With massive surges in deepfake and deepfraud activity raging, one firm has contributed some of its digital arsenal to the world.

According to one firm’s own data, the first half of 2023 had seen a huge rise in deepfake cases worldwide, as compared to the second half of 2022. AI-generated identity fraud was noticed most in the Asia Pacific region (APAC) where Australia (1,300%), Vietnam (1,400%) and Japan (2,300%) chalked the highest numbers of attacks.

Similarly, the number of deepfakes had increased by 84% in Great Britain, by 250% in the US, by more than 300% in Germany and Italy; and by 500% in France.

The firm, Sumsub, has announced that it has developed a set of models that enable the detection of deepfakes and synthetic fraud in visual assets. This models will be publicly accessible for download and usage by the AI community (including developers, AI researchers and scientists) to test and experiment on, and explore innovative ways to tackle the escalating threat of deepfakes.

Using the set of four distinct machine learning-driven models for deepfake and synthetic fraud detection, users will be able to estimate how likely an uploaded image was created artificially. Following the guidelines established by the AI community, Sumsub provides detailed cards — comprehensive documentation that describes the datasets and performance metrics of their AI models.

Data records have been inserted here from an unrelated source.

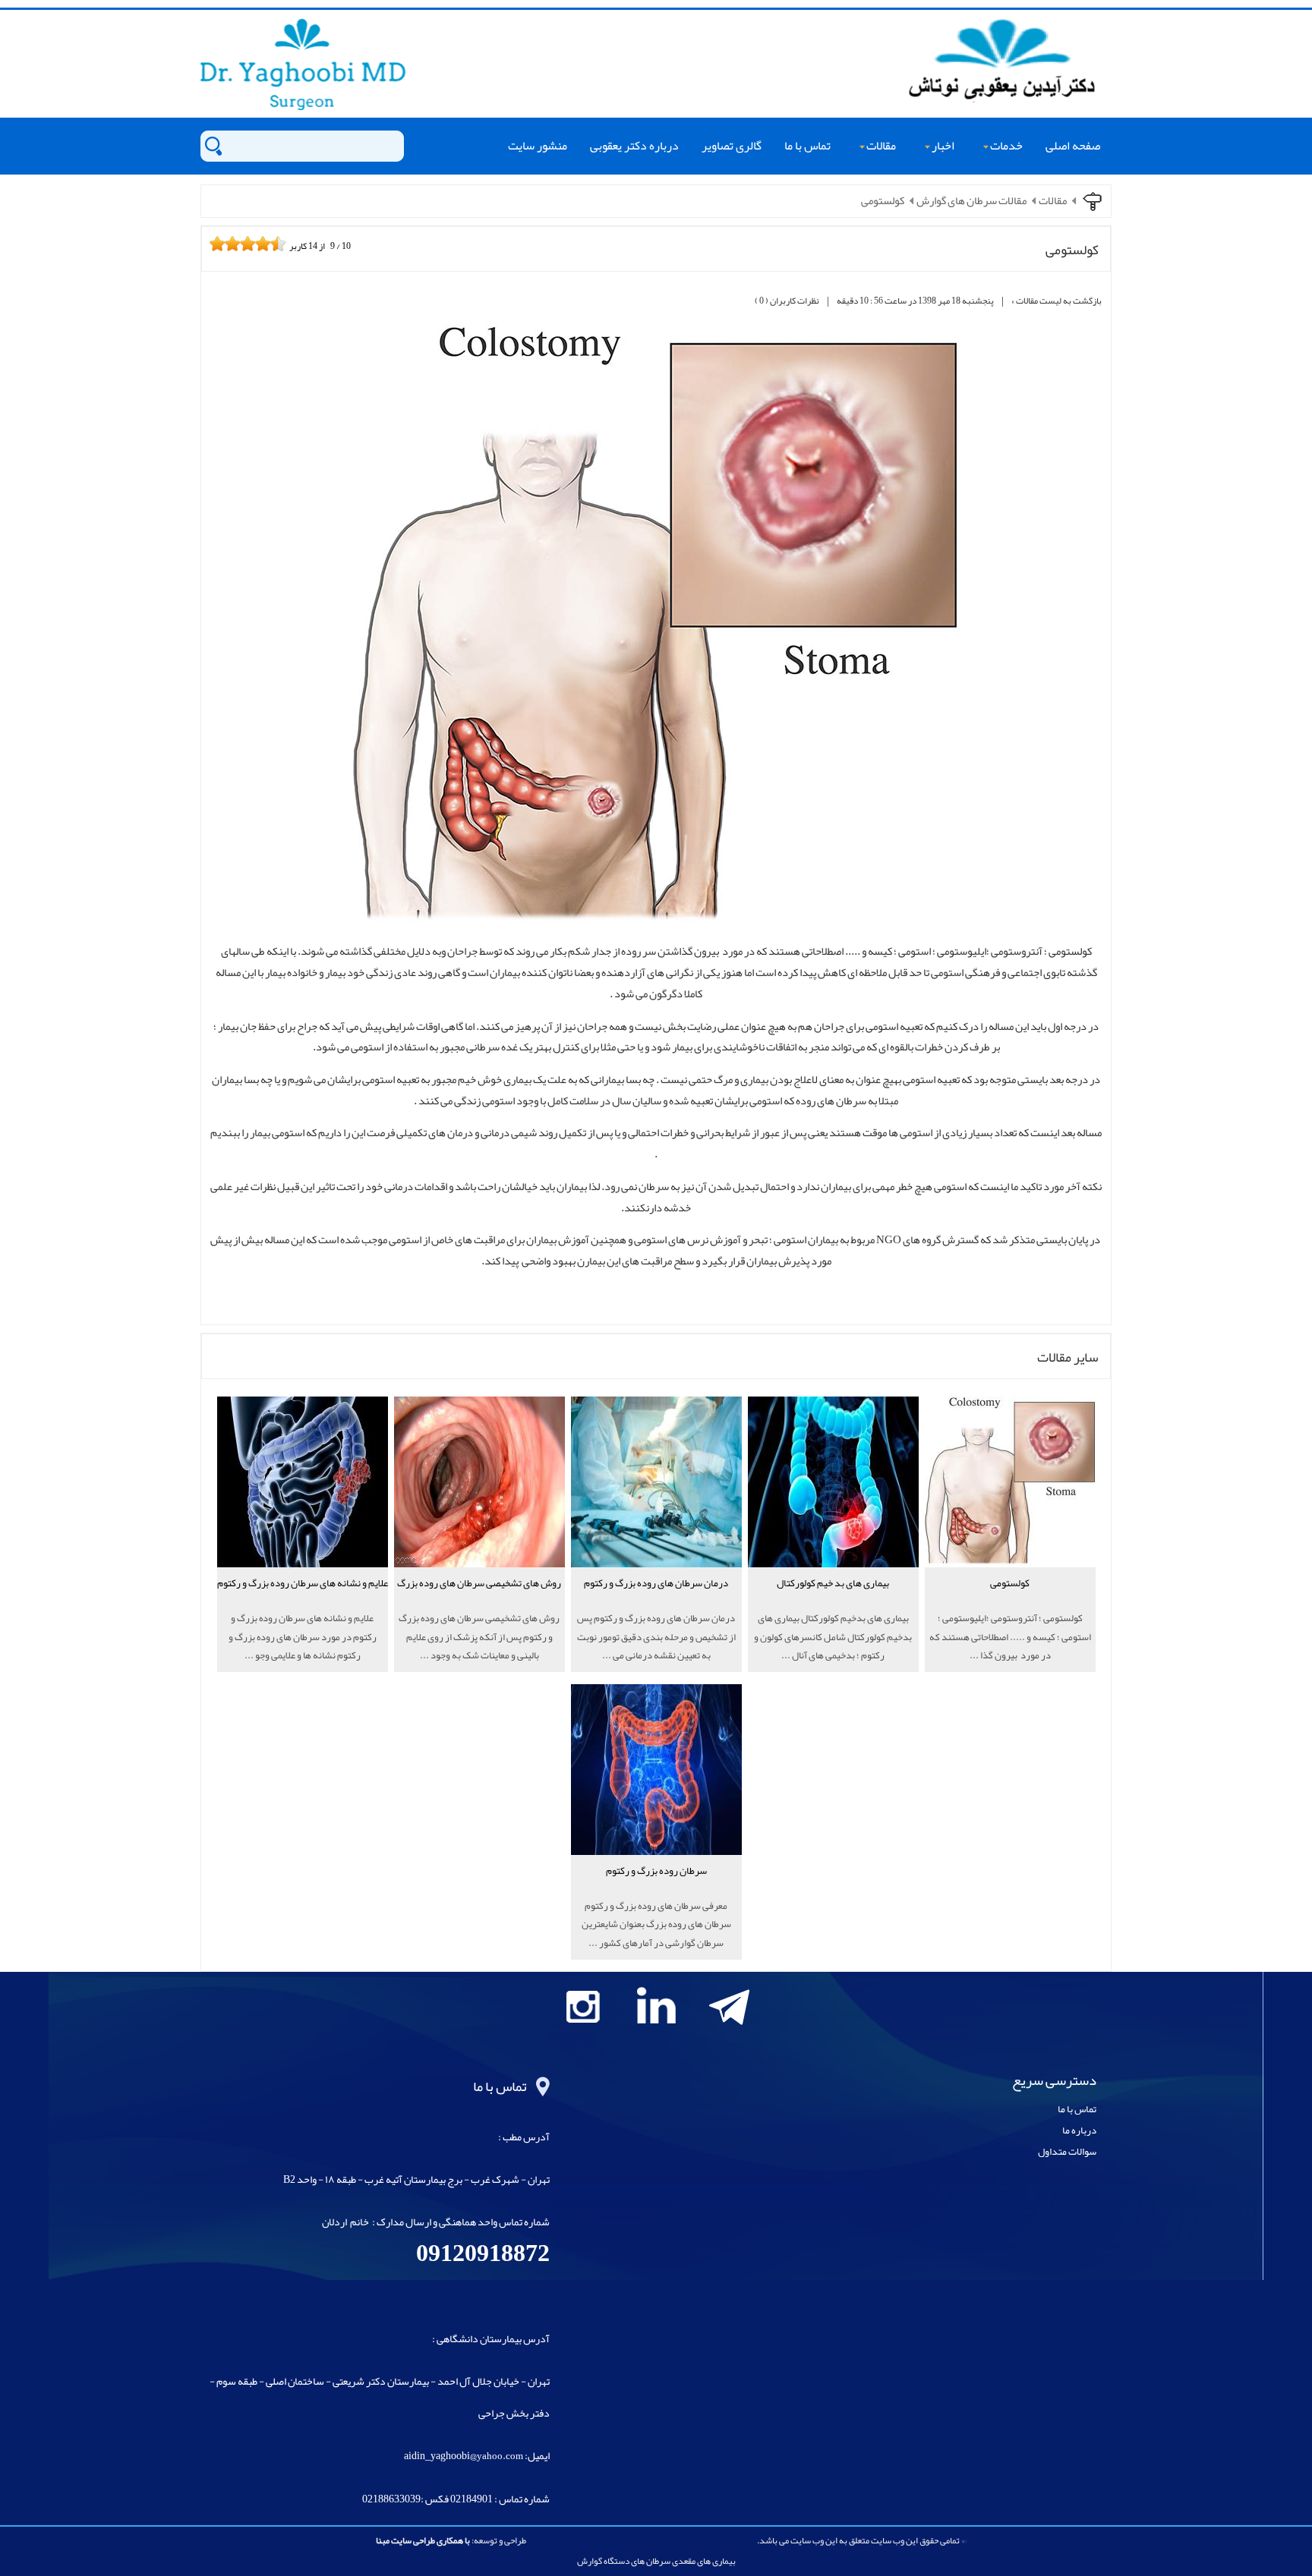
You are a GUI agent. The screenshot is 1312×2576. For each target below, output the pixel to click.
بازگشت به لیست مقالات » (1056, 300)
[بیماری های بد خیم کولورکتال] (833, 1606)
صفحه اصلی (1073, 146)
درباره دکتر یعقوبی (634, 146)
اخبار (943, 146)
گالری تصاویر (732, 146)
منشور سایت (537, 146)
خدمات (1006, 146)
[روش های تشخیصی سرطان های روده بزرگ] (479, 1606)
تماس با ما (807, 146)
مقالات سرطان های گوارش (971, 201)
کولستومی (882, 201)
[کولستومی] (1010, 1606)
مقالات (881, 146)
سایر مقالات (1068, 1357)
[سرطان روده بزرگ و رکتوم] (656, 1893)
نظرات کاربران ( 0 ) (787, 300)
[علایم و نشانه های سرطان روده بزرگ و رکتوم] (302, 1606)
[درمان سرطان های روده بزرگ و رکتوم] (656, 1606)
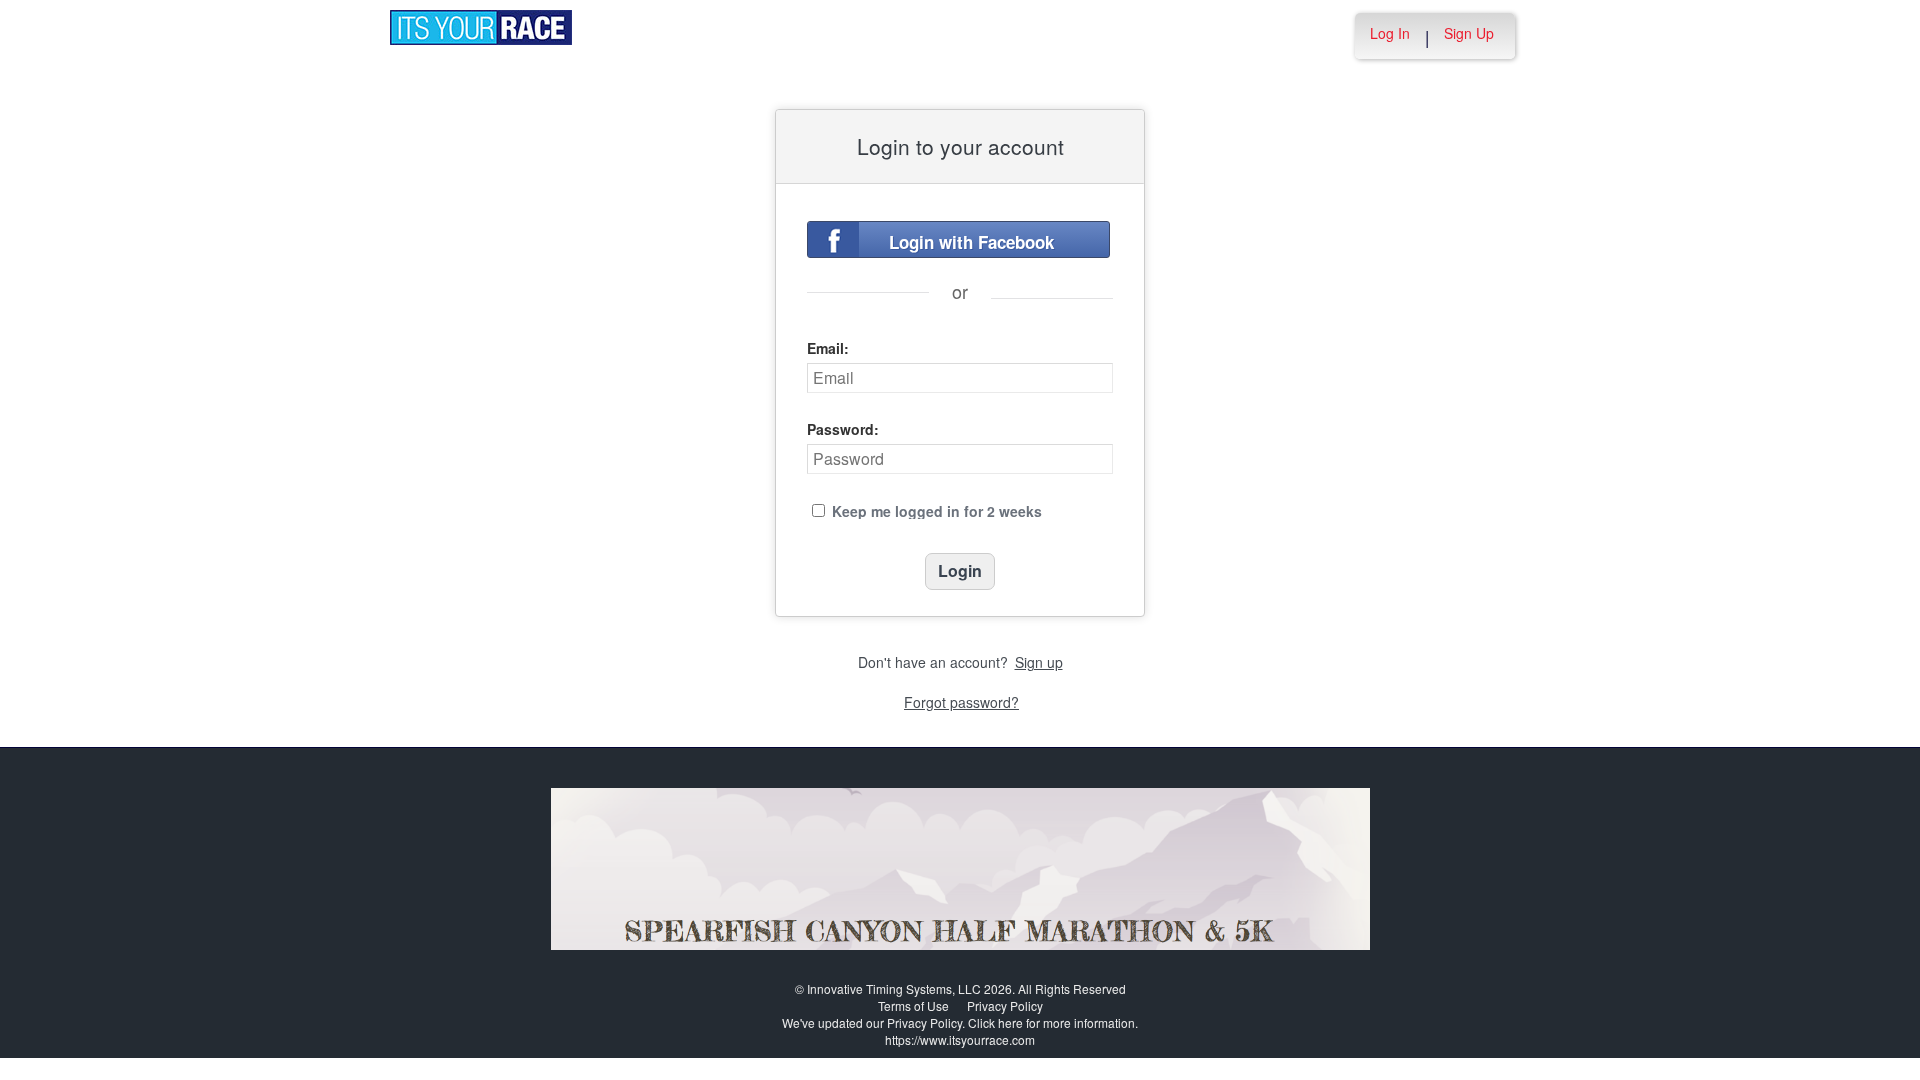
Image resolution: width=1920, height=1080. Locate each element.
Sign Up (1469, 33)
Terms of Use (913, 1005)
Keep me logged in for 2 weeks (937, 511)
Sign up (1039, 662)
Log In (1390, 33)
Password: (843, 429)
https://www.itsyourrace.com (960, 1039)
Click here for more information (1051, 1022)
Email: (828, 348)
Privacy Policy (1005, 1005)
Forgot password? (961, 702)
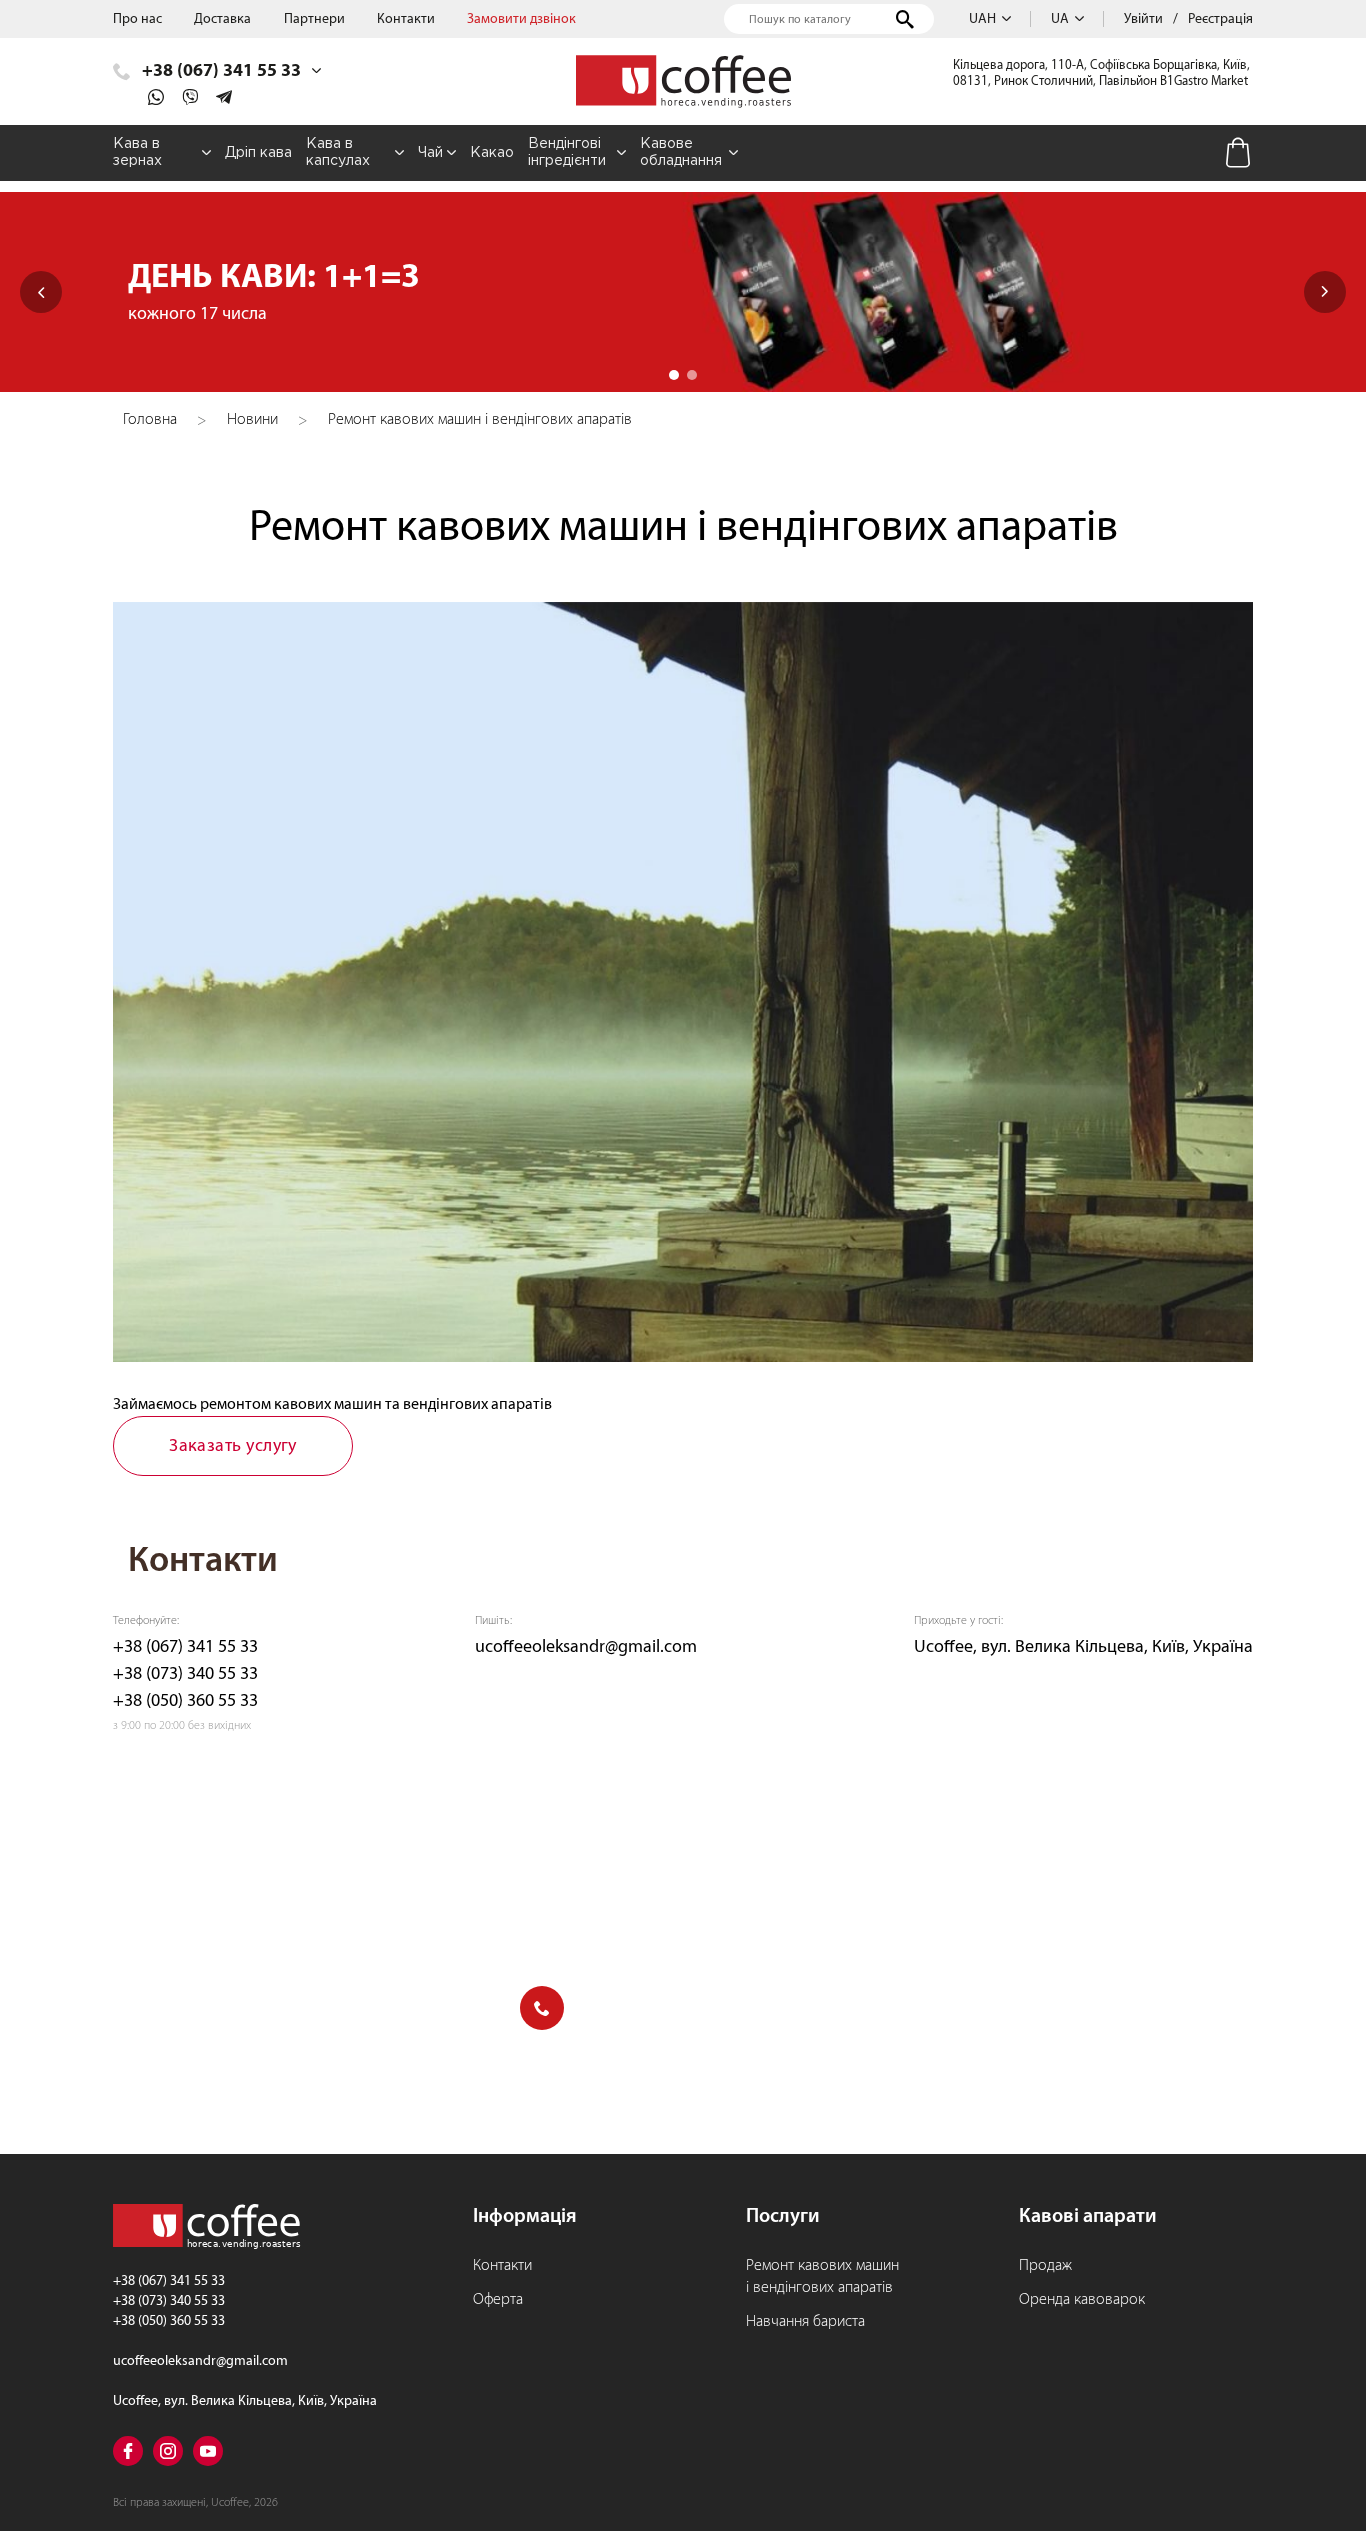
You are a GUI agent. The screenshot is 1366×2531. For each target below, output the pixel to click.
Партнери (314, 19)
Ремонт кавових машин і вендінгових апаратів (822, 2276)
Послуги (783, 2215)
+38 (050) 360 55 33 (185, 1700)
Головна (150, 419)
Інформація (525, 2215)
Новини (252, 419)
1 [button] (674, 375)
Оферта (498, 2299)
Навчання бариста (805, 2321)
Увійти (1143, 19)
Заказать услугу (233, 1445)
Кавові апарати (1088, 2215)
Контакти (406, 19)
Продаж (1045, 2265)
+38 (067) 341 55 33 (185, 1646)
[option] (683, 292)
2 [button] (692, 375)
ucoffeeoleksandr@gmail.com (586, 1646)
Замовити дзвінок (521, 19)
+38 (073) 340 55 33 (185, 1673)
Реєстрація (1220, 19)
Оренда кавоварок (1082, 2299)
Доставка (222, 19)
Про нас (137, 19)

Sumsub’s internal testing indicates that its AI models are effective in accurately detecting typical image alterations. Moreover, when these models are used alongside alternative methods of content analysis, AI-generated images can be more confidently recognized.

Following this initial contribution, Sumsub will leverage feedback from the AI-research community to further improve the models’ capabilities, allowing the platform to adapt and grow in tandem with other AI-driven tools.

Said Pavel Goldman-Kalaydin, Head of AI/ML, Sumsub: “As AI technologies advance, we foresee a tightening of regulations governing their use. For example, it may soon become mandatory to apply watermarks to all synthetic images. However, fraudsters will continually seek ways to overcome regulations, especially leading up to the 2024 US presidential elections.”

The firm hopes that the ML models supplied to the global AI community can serve as a foundation for further development in the battle against AI-generated fraud.